### REQUIRED ACTION
Retype the section of the poultry farm text word for word. Begin at the words "Table of Contents" and stop after "production and management.".

### TEXT EXCERPT
============

Table of Contents
- 1 Establishing a Poultry Farm
- 2 FACTORS TO BE CONSIDERED WHILE PLANNING A MECHANIZED POULTRY FARM
- 3 OPERATION PLAN
- 4 FINANCIAL PLAN
- 5 Conclusion
Setting up a business plan for the establishment of a poultry farm is a Herculean task that has to do with the feasibility phases study; when considering the types and kinds of a poultry farm, one wants to establish. Poultry as a part of agricultural activities with an outstanding core economic objective is a practice under agricultural husbandry farming processes that includes piggery, cow, rearing, milk production, skin and hides production, fishery, snail, bees and honey production, poultry and generally, all other aspects of animal production and management.
Establishing a Poultry Farm
To establish a poultry farm; these two types of agriculture, based on the one, ones choose to practice, is frequently available under the classification of the followings:
- Subsistence poultry farming – (personal/family consumption)

============

### DATA TO EXAMINE
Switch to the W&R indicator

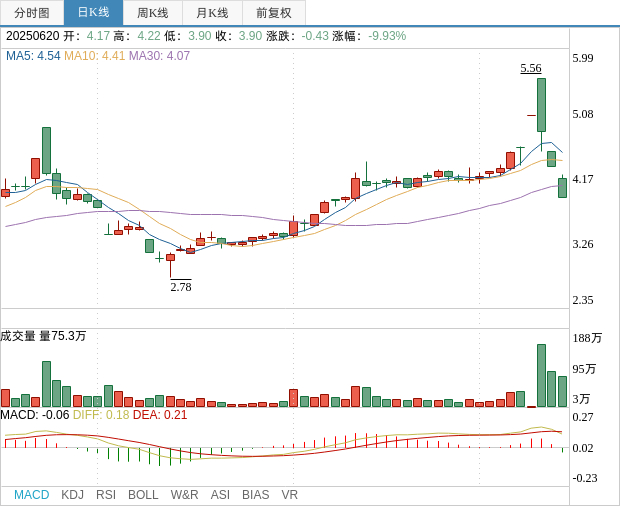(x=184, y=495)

============

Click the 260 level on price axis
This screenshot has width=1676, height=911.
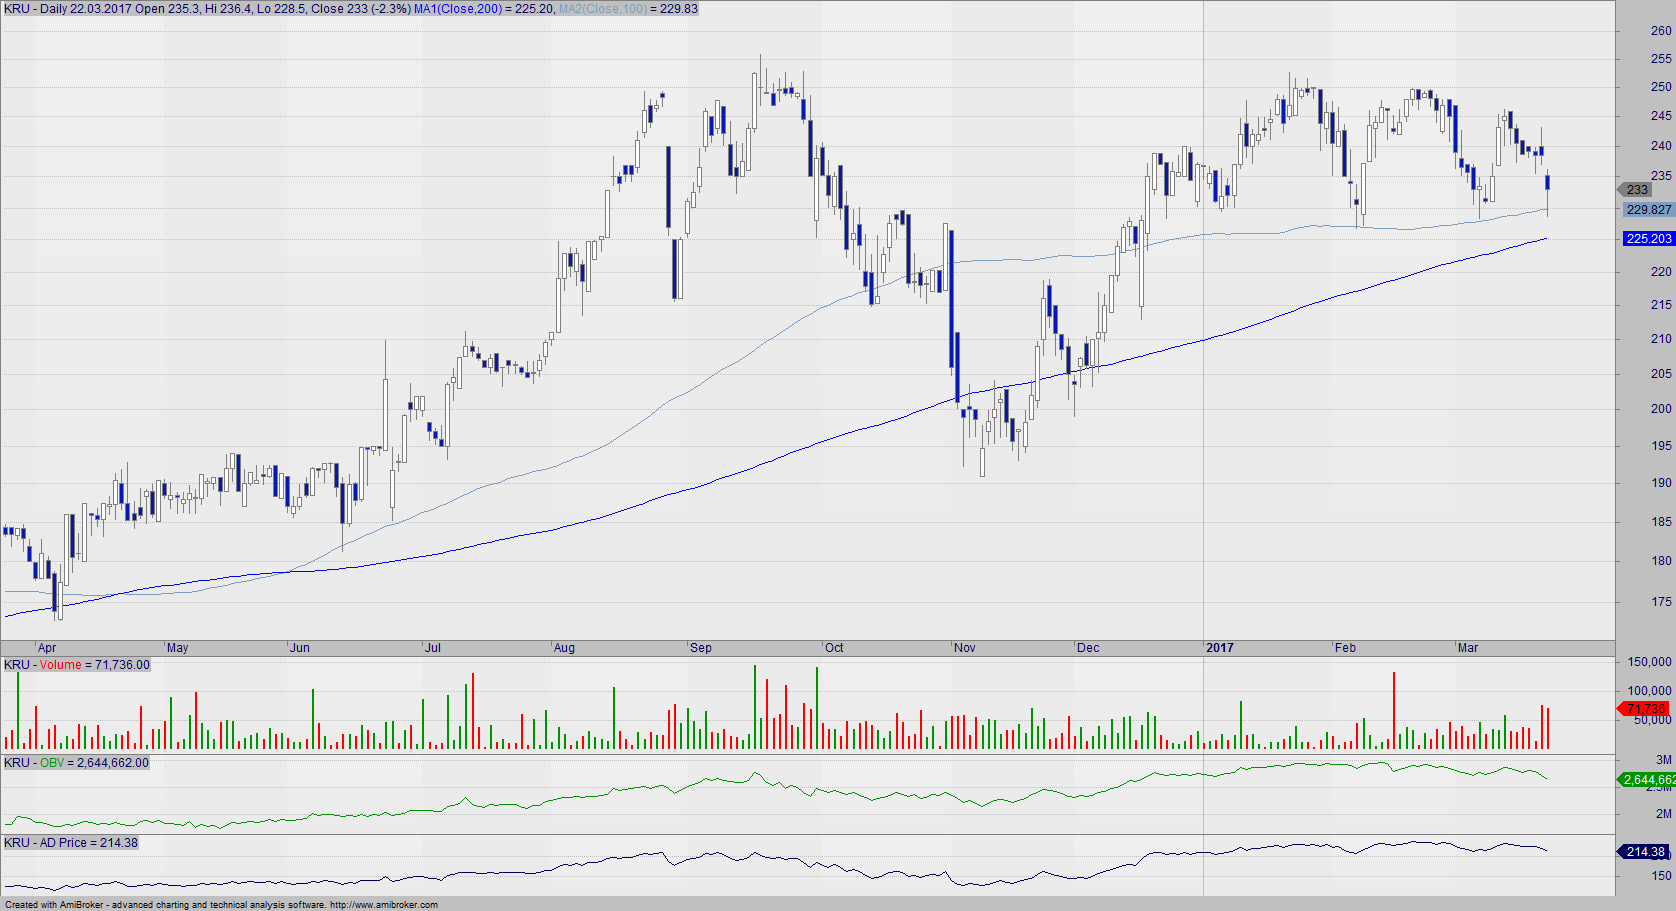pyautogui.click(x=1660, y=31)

============

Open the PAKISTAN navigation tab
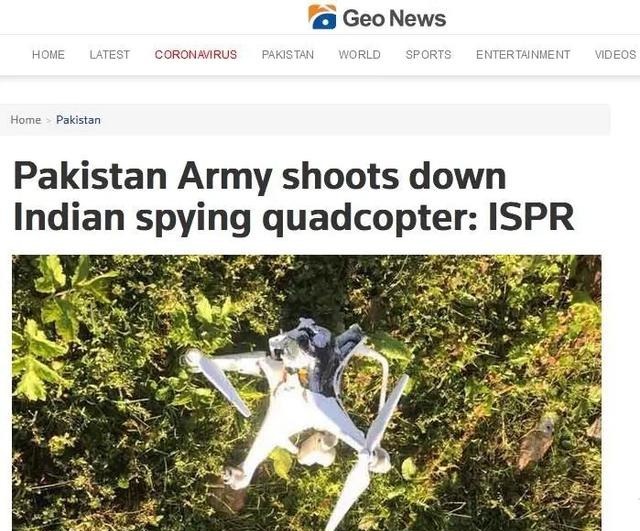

============

### PROBLEM SOLUTION
Table of Contents
- 1 Establishing a Poultry Farm
- 2 FACTORS TO BE CONSIDERED WHILE PLANNING A MECHANIZED POULTRY FARM
- 3 OPERATION PLAN
- 4 FINANCIAL PLAN
- 5 Conclusion
Setting up a business plan for the establishment of a poultry farm is a Herculean task that has to do with the feasibility phases study; when considering the types and kinds of a poultry farm, one wants to establish. Poultry as a part of agricultural activities with an outstanding core economic objective is a practice under agricultural husbandry farming processes that includes piggery, cow, rearing, milk production, skin and hides production, fishery, snail, bees and honey production, poultry and generally, all other aspects of animal production and management.